I even wrote two journal entries in March that I've left on draft mode until now, because I just had this sense of wanting to keep to myself all thoughts running through my mind, even the most mundane ones.
I'm not unhappy, but I'm not happy either. Just kind of middle of the road. Bored. Restless. Even a little angry. Obsessively ruminating over certain things that have happened that have just downright pissed me off, and I have no way to express my anger at the person involved. Normally I'm rather forgiving when it comes to certain people, but I haven't been able to forgive this, and I really need to do that so I can move on. (Forgiveness is really for yourself, you know - it's not about the other person at all. It's something you do so that you can be free again.)
So maybe that's really what it's about - anger unexpressed is a dangerous thing - without an outlet, it starts working its way into your psyche. A body can only take so much of the adrenalin that accompanies anger, so it starts shutting itself down - and then you end up with depression instead.
Okay, so I'm psycho-babbling now. =)
So - what does this have to do with an "identity crisis"? Well - I don't feel I know who I am right now. I am uncomfortable in my own skin. I walk around all day appearing just as I always have, behaving no differently than I generally do. But it feels imaginary and almost fake to me, as though I'm merely pretending to be a normal person.
At night, I come home and just zone out until bedtime. Again, not unhappy, but rather remarkedly numb. I'm hiding from something, it seems, but what that might be eludes me, despite my penchant for internal analysis.

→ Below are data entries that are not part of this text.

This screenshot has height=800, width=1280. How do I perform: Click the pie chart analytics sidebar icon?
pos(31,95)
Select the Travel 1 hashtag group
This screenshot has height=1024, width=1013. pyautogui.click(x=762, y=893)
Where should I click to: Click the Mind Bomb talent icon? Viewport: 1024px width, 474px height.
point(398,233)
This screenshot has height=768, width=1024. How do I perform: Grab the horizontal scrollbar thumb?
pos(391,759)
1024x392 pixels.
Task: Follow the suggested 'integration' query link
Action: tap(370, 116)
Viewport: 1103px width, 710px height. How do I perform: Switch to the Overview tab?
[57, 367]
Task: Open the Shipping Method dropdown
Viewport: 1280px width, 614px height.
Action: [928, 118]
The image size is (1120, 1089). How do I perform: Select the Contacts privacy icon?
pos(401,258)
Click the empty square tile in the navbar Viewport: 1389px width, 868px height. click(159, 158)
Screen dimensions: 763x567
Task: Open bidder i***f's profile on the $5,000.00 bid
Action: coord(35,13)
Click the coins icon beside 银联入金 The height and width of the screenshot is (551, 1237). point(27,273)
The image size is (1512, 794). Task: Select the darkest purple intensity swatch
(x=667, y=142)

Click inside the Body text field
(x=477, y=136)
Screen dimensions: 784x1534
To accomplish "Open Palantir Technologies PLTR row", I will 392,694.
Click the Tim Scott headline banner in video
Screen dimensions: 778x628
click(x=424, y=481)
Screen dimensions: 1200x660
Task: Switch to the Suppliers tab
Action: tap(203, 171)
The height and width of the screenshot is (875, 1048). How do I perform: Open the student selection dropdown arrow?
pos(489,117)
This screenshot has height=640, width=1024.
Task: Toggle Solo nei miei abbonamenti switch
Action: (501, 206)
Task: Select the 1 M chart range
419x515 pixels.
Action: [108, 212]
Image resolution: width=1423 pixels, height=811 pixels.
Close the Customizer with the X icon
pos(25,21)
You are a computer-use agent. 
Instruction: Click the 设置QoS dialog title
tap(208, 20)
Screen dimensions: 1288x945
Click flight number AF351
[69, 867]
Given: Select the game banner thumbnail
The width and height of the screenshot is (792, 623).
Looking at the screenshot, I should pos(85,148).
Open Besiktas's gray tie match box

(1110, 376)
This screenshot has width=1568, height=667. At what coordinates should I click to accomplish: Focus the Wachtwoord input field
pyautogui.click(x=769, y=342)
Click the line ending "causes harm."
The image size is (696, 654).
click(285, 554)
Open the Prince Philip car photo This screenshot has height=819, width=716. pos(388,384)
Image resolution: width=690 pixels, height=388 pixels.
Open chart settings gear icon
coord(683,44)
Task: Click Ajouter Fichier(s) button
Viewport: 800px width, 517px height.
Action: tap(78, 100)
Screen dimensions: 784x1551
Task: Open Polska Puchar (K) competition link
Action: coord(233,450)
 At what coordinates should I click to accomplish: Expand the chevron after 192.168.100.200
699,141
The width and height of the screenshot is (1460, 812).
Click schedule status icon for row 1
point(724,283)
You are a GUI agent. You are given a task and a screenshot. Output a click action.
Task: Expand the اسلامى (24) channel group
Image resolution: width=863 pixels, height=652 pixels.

(Interesting side note: after I wrote that last sentence, I suddenly became anxious and had to stop writing. I suspect I was getting too close to realizing what I'm avoiding; now the moment has passed, and the answer has buried itself away again. I'm wondering now if my disinterest in writing lately is based on a fear of uncovering something I don't really want to face. That's probably been a key pattern in my writing - though one not entirely visible to outsiders: I start in one place and end up in another, more surprising area than I expected at the outset.)
So, right now, I'm following the The Zen Path Through Depression, beginning with the philosophy of Do Nothing.
And that's pretty much where this journal entry stopped. I almost didn't post it at all, since it's not a typical entry where I tie everything up at the end with a pithy one-liner.
But then I realized that real life is exactly that way: events and relationships often just simply fade away, or end abruptly without a grand finale. The chapters in our lives don't always come to a neat conclusion, whether in dramatic fashion or not, nor are they always wrapped up perfectly with the bow of a lesson learned.
I am not Aesop: my life is not a collection of fables.